__TAREFAS A REALIZAR__
- a) Reescreva de forma mais breve o parágrafo do texto sobre neoliberalismo e pós-modernismo que começa com "Pós-modernismo é um movimento cultural", mantendo seus fatos principais.
- b) Continue o texto sobre neoliberalismo e pós-modernismo a partir da última frase apresentada.

__TRECHO APRESENTADO__

O que é neoliberalismo e pós-modernismo?

22/02/2012 15:09

O QUE É NEO-LIBERALISMO E PÓS- MODERNISMO

 

O que é neoliberalismo e pós-modernismo?

 

FONTE: portal brasileiro de filosofia

1. Pergunta

 

Um amigo me perguntou: “Paulo, caso você fosse solicitado a eleger o principal erro teórico dos intelectuais ou professores nesses últimos dez ou quinze anos, o que você apontaria?” Nunca imaginei, para outras épocas, que uma pergunta desse tipo pudesse ter uma resposta seca. No entanto, para esse período, me veio imediatamente à cabeça a resposta. O erro de uma boa parte dos intelectuais desses últimos quinze anos tem sido o de querer validar a universalidade desta equação: neoliberalismo = conservadorismo = pós-modernismo.

2. Pós-modernismo

Pós-modernismo é um movimento cultural que, no campo filosófico, diz respeito ao fim de algo que é tipicamente moderno: a crença nas grandes metanarrativas. O filósofo francês Jean François Lyotard o definiu assim em 1979, em A condição pós-moderna. Nenhuma outra definição foi melhor que esta. De fato, o keynesianismo, o marxismo, o liberalismo e outras grandes metanarrativas podem ficar muito bem nos livros das melhores bibliotecas e livrarias, mas não possuem mais a força de justificação das narrativas que temos sobre o mundo e nós mesmos que, em um passado não muito distante, já tiveram. O mesmo se pode dizer da filosofia do sujeito, em suas várias versões modernas, e mais ainda o humanismo. São grandes guarda chuvas teórico-morais, e mesmo doutrinários, mas não são mais guarda-chuvas que podem nos proteger de temporais. Diante de nuvens mais carregadas, preferimos não sair de casa ou, então, sair de carro. Com esses guarda-chuvas, que nossos pais e avós usaram, não temos garantia nenhuma de chegar mais ou menos secos nos lugares de destino que queremos chegar. Ou seja, se somos assim, menos crédulos em grandes guarda chuvas, estamos envolvidos em uma condição pós-moderna.

__LINHAS FORNECIDAS__
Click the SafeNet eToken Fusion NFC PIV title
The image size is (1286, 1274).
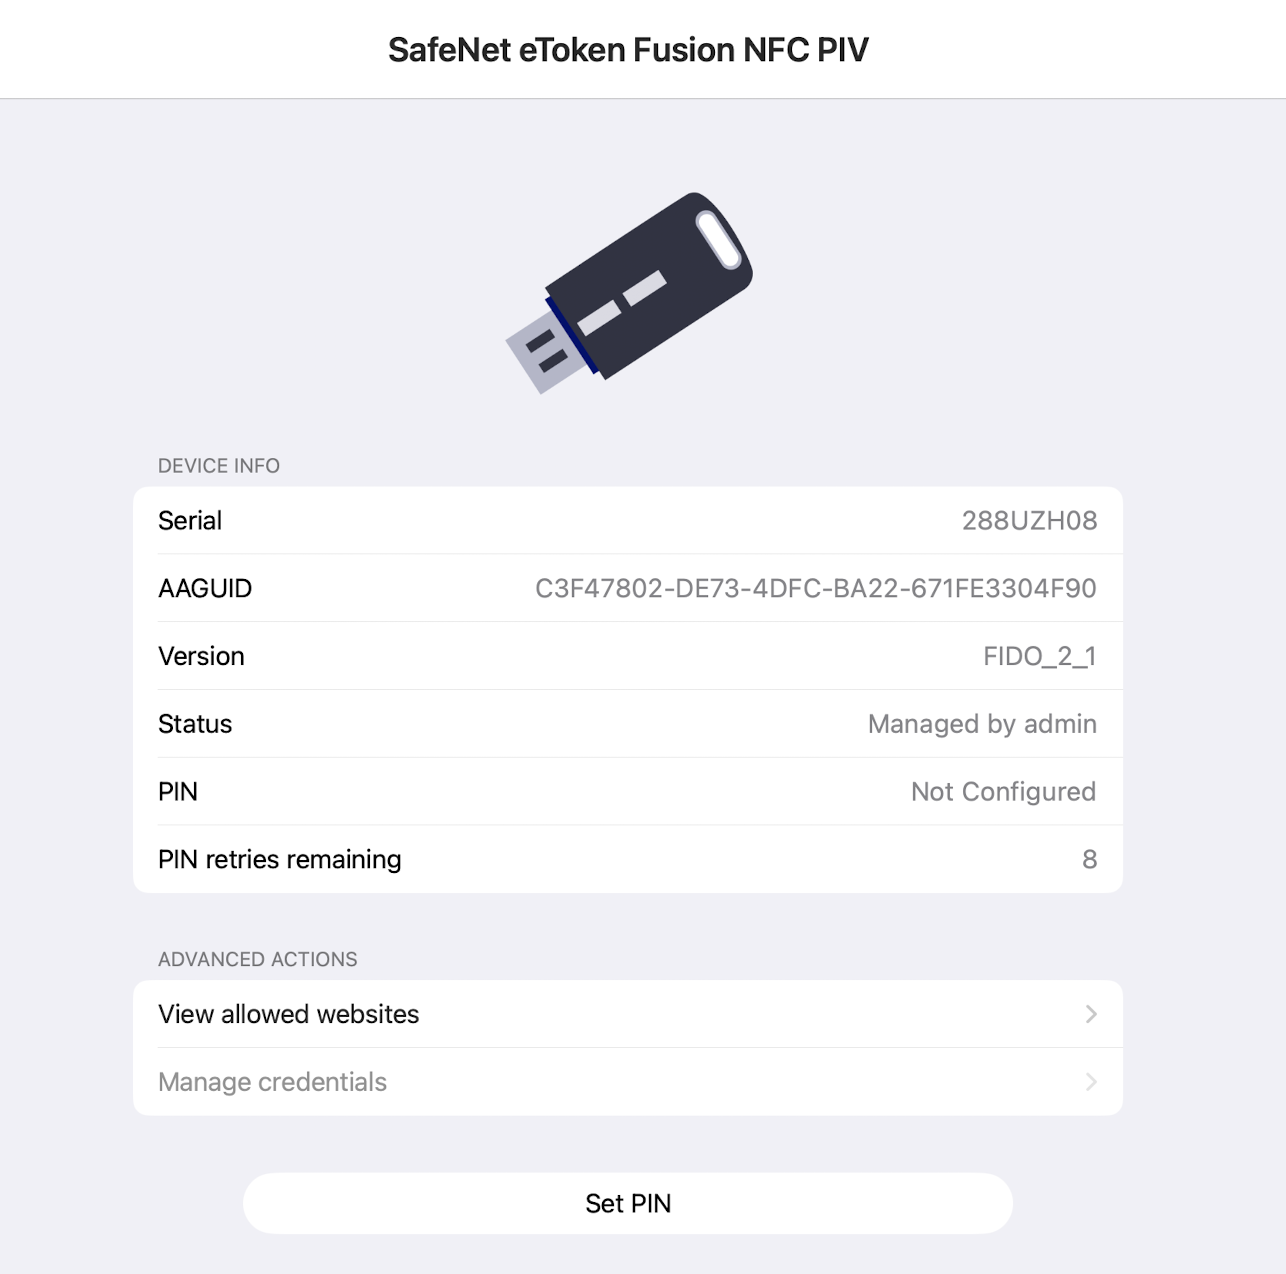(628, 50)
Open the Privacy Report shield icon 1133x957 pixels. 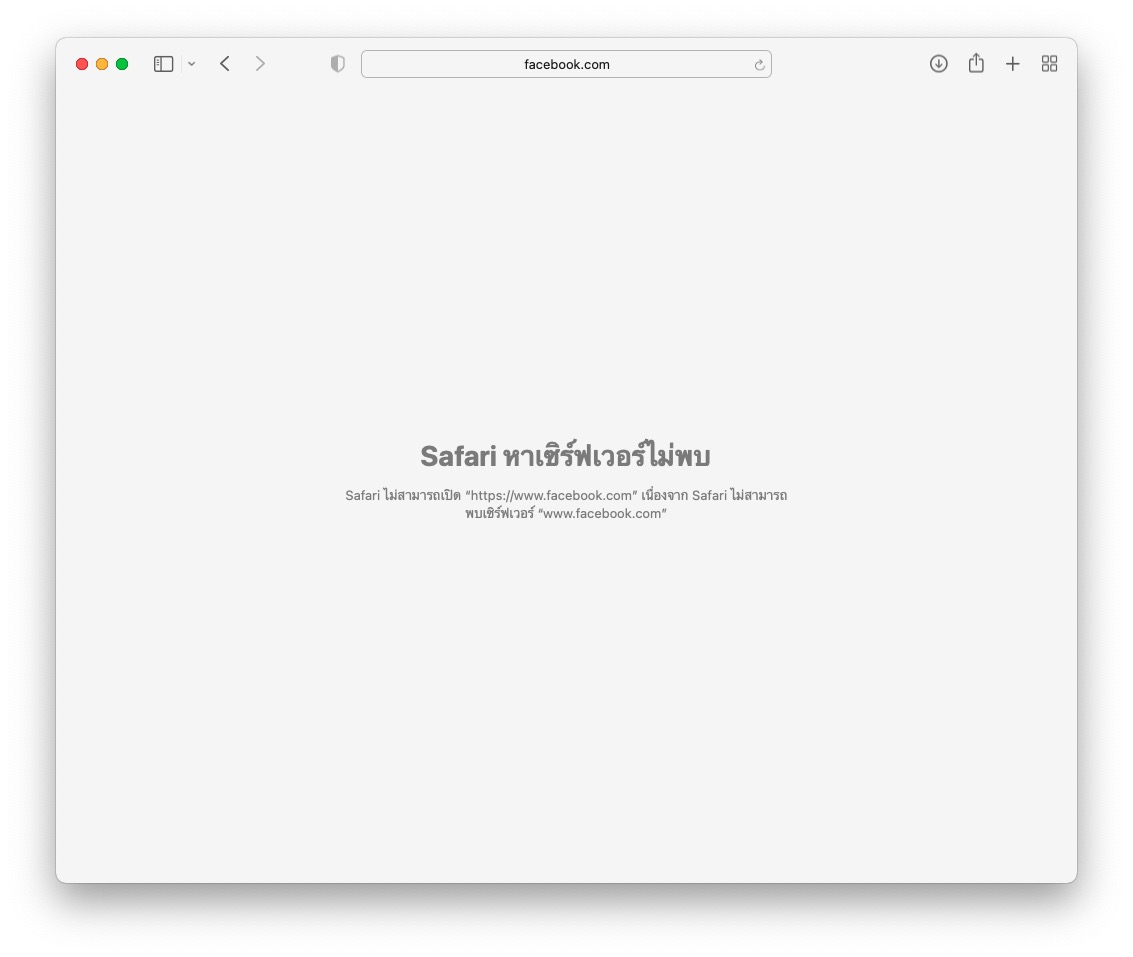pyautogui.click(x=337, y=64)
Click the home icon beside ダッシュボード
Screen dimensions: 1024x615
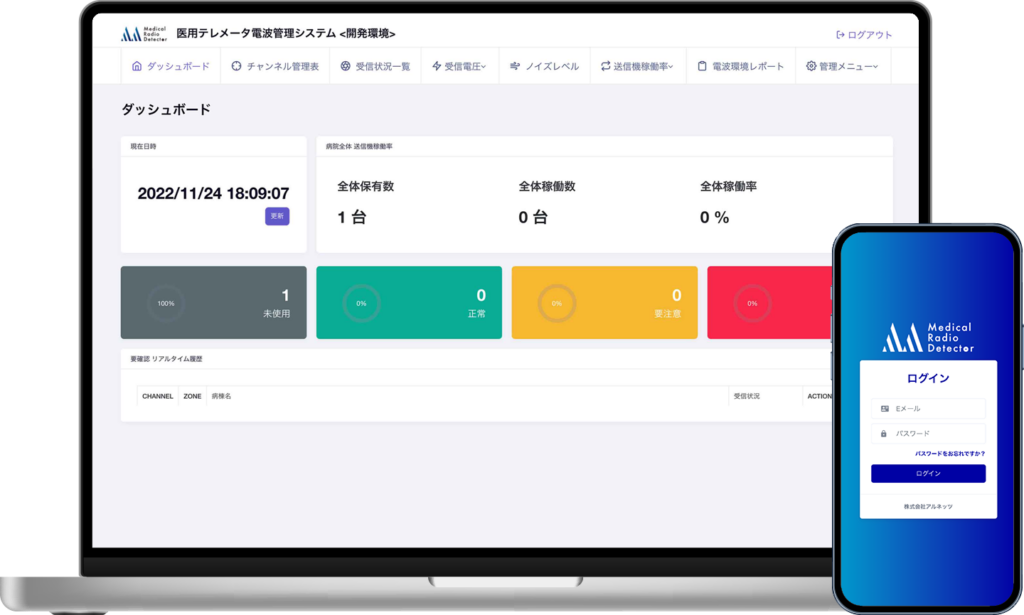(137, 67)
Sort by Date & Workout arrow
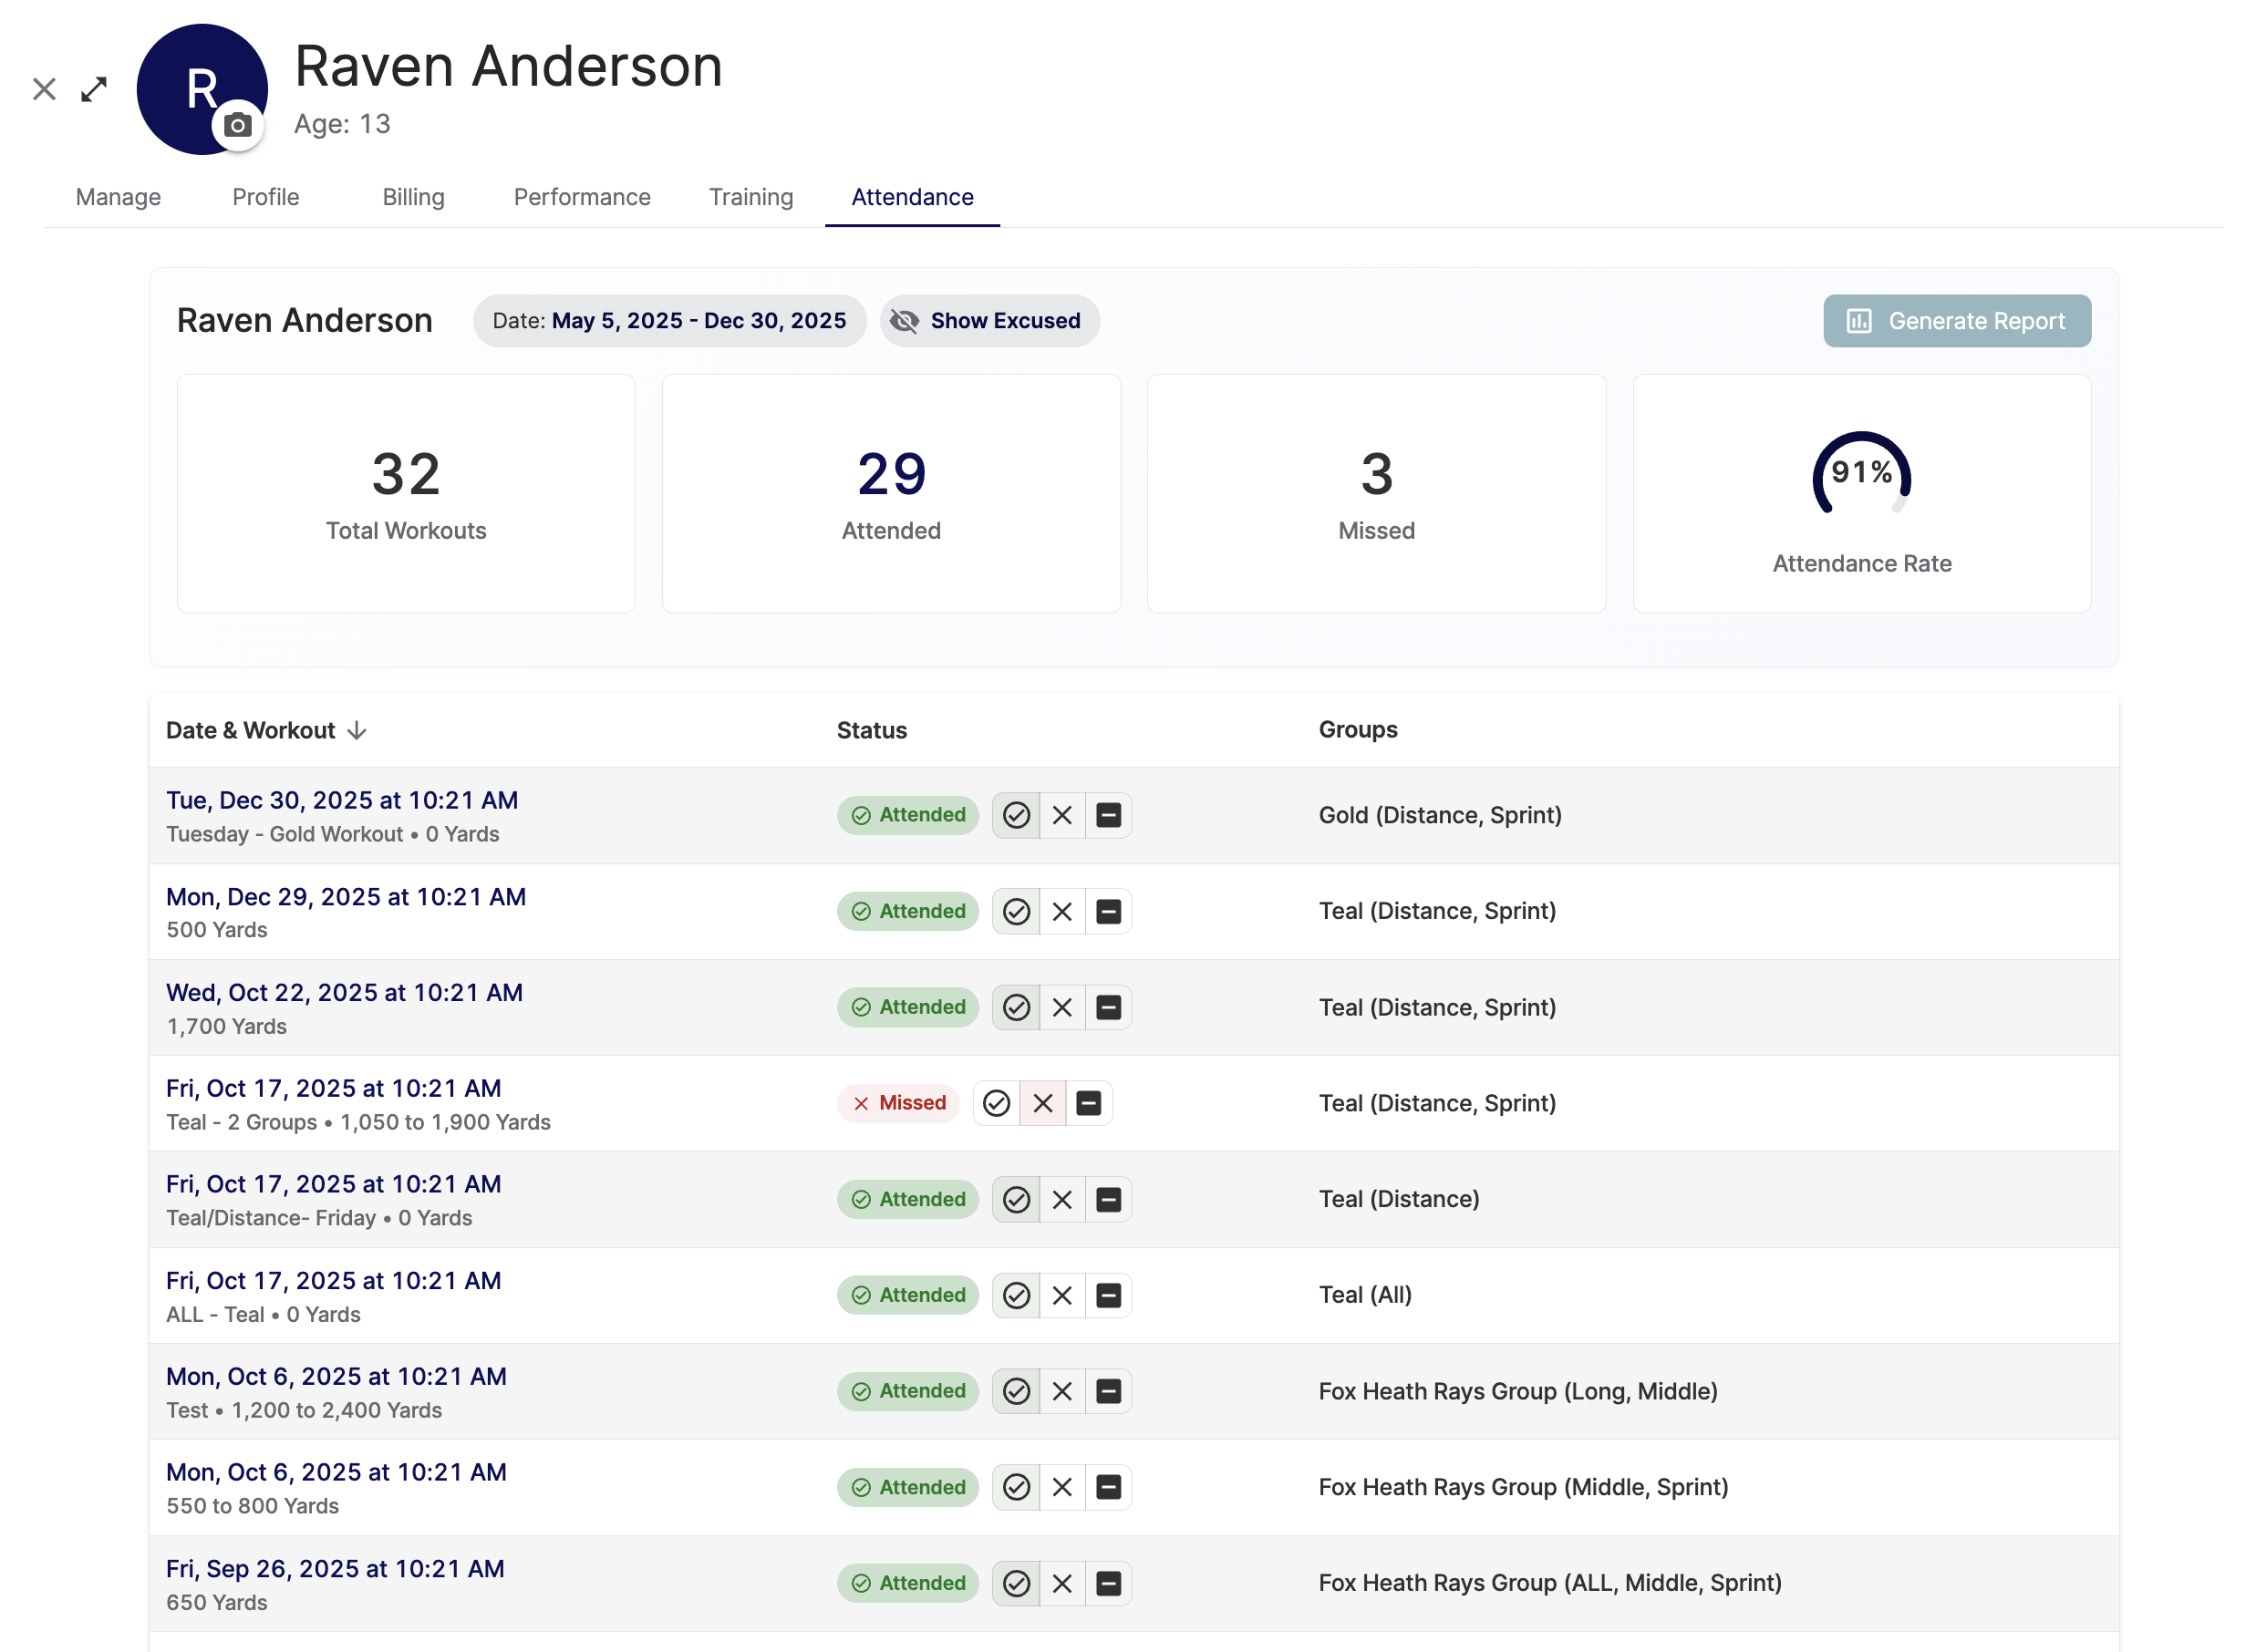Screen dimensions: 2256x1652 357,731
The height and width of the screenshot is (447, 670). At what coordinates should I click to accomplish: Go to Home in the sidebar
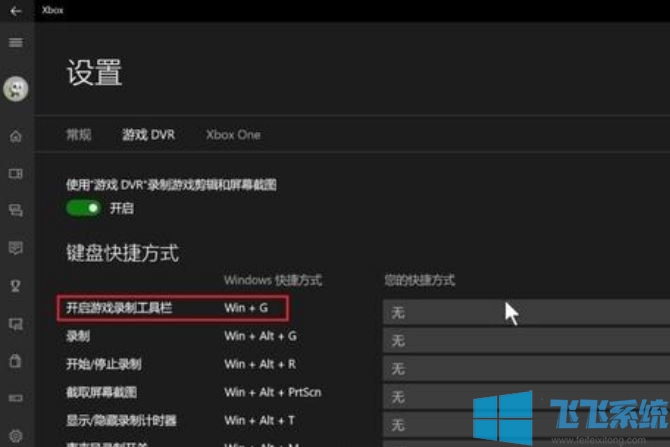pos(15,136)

__RESPOSTAS__
- a) O pós-modernismo é um movimento cultural que, na filosofia, marca o fim da crença moderna nas grandes metanarrativas. Essa é a definição de Jean François Lyotard em A condição pós-moderna, de 1979, e nenhuma outra a superou. O keynesianismo, o marxismo, o liberalismo, a filosofia do sujeito e, mais ainda, o humanismo continuam nos livros. No entanto, perderam a força de justificar as narrativas que temos sobre o mundo e sobre nós mesmos. São guarda-chuvas teórico-morais herdados de pais e avós, que já não protegem dos temporais nem garantem chegar secos ao destino. Ser menos crédulo nesses grandes guarda-chuvas é estar envolvido em uma condição pós-moderna.

- b)
Assim, em princípio, uma pessoa com sentimento pós-moderno não pertence nem à direita e nem à esquerda na política. Posso muito bem não justificar minhas ações, pensamentos e falas por meio, por exemplo, do humanismo, mas ainda assim defender pressupostos normativos criados pelo humanismo. O humanismo do Ocidente fica pasmo ao ver o Irã insistir no apedrejamento de mulheres por condenação de adultério. Mas isso não nos faz justificar essa nossa indignação apelando aos “Direitos Humanos” da ONU como sendo leis naturais ou lógicas que todos deveriam seguir. Podemos encontrar dezenas de outras justificativas, sem que nenhuma seja chamada de “fundamentos” ou “fundamentos imutáveis” que deveriam tornar nossa defesa mais verdadeira que outras. Posso, por exemplo, chegar a defender o não apedrejamento até por uma razão do tipo “o Irã está só se complicando internacionalmente com esse tipo de atitude”. Assim, quero a mudança das leis do Irã, não sou um conservador, mas não sou alguém que adere a uma grande metanarrativa para justificar meu desejo. É fácil ver, nesse caso, que a política de uma pessoa pode ir para um lado, e a opção filosófica não precisa ir para o mesmo lado.

3. Neoliberalismo

Neoliberalismo é um movimento com várias cabeças, mas elas não necessariamente podem ser taxadas de conservadoras. Duas dessas cabeças, inclusive, podem estar voltadas para coisas muito diferentes. A cabeça econômica não se liga automaticamente à cabeça política, em alguns lugares chegam até a ficar em oposição, só deixando junto as nucas.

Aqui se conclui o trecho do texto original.